University of Akron president says U.S. must again emphasize technological innovations

August 08, 2008

The United States and the nation’s higher education institutions need to improve how they fund and conduct research in order to stay globally robust and competitive, the head of the University of Akron said.

The United States’ share of nearly $1 trillion in annual global research and development spending has been dropping while the share of the rest of the world is rising, Luis Proenza, university president, said in a talk Thursday morning in the student union theater.

“The percentage of market share the U.S. has enjoyed is declining,’’ he said.

America’s global primacy is being challenged by the very technological forces that the nation itself unleashed, he said.

But there are also many opportunities for the nation and U.S.-based higher education to gain market share in global research and development, he said.

Technological innovation is the engine for economic development, Proenza said.

“We must focus the entire nation…our entire society, on innovation,’’ he said. “If we do so, I know we will continue to have knowledge which will bring about the kind of technological innovation that will create the future and in that way prosper both as academics and as a nation.’’

Proenza delivered the keynote speech to kick off the 25th anniversary celebration of the founding of the Polymer Engineering program at the university.
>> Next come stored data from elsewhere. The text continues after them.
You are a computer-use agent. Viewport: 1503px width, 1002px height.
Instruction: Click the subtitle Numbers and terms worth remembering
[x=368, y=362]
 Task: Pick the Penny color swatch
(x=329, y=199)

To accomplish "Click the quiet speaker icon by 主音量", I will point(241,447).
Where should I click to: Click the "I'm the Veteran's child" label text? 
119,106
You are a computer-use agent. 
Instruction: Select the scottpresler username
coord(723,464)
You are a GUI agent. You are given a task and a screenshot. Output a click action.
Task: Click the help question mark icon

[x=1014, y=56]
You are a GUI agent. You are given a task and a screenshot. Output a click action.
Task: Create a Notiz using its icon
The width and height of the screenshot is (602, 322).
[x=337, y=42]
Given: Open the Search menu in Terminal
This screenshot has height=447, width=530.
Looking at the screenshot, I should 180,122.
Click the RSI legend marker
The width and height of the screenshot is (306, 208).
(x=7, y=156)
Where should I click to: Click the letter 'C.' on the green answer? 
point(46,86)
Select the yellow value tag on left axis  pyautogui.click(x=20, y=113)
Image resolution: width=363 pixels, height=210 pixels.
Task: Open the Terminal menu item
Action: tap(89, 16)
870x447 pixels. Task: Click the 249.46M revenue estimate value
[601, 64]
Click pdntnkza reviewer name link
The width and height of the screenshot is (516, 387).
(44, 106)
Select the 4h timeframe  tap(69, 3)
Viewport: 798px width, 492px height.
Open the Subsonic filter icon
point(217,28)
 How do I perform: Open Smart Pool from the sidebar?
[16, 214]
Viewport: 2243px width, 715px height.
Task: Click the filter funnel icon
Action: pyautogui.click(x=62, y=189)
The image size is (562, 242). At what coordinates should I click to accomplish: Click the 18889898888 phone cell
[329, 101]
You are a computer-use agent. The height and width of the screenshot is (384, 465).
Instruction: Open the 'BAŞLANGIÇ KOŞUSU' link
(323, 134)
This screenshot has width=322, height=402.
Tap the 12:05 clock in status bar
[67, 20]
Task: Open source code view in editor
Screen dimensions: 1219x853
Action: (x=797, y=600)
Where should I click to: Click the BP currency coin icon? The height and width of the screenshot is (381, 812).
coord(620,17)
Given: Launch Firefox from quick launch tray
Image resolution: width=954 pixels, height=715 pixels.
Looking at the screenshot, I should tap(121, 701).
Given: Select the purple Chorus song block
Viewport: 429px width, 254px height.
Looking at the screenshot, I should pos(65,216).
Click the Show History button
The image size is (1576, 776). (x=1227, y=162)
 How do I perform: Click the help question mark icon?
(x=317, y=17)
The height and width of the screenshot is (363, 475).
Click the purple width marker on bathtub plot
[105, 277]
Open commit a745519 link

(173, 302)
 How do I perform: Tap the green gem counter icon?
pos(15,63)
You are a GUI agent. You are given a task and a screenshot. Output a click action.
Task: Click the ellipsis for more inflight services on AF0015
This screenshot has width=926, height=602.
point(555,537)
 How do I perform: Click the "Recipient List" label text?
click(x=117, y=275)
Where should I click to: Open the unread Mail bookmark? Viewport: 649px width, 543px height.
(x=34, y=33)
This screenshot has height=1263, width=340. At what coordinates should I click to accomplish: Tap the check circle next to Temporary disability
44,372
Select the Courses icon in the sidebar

The three-day event began with a family picnic on Wednesday and concludes today after a roundtable discussion on global competition.

Proenza’s talk focused on the interaction among science, technology and economics, or what he called the “innovation ecosystem.’’ He serves on the President’s Council of Advisors on Science and Technology, the nation’s highest-level policy advisory board on science and technology, and is a member of the Council on Competitiveness.

“New technology has always destroyed jobs at the trailing edge of the economy,’’ Proenza said. “At the same time, new jobs are being created at the leading edge of the economy by the new technology.’’

Executives of high-tech start-ups are increasingly saying that their employees need to be prepared for failure, to be prepared to adapt to the fast pace of technical innovation, and to be prepared for changing careers three, five or more times during their lifetimes, he said.

“Whether as individuals or as a society, we prepare ourselves best for change by continuously developing our skills in keeping with the changing requirements of business,’’ Proenza said

From that perspective, current personal or political preoccupations about outsourcing seem quaint and at odds with reality, he said.

In looking at such things as the debate over the outsourcing of jobs, “time and again, we have seen how the politics of fear have thrown monkey wrenches into the unstoppable flow of technological progress,’’ Proenza said. The debate over outsourcing misses the perspective of the tumult caused by the dynamism of the United States, he said.

Industries are constantly churning and at a faster pace, he said.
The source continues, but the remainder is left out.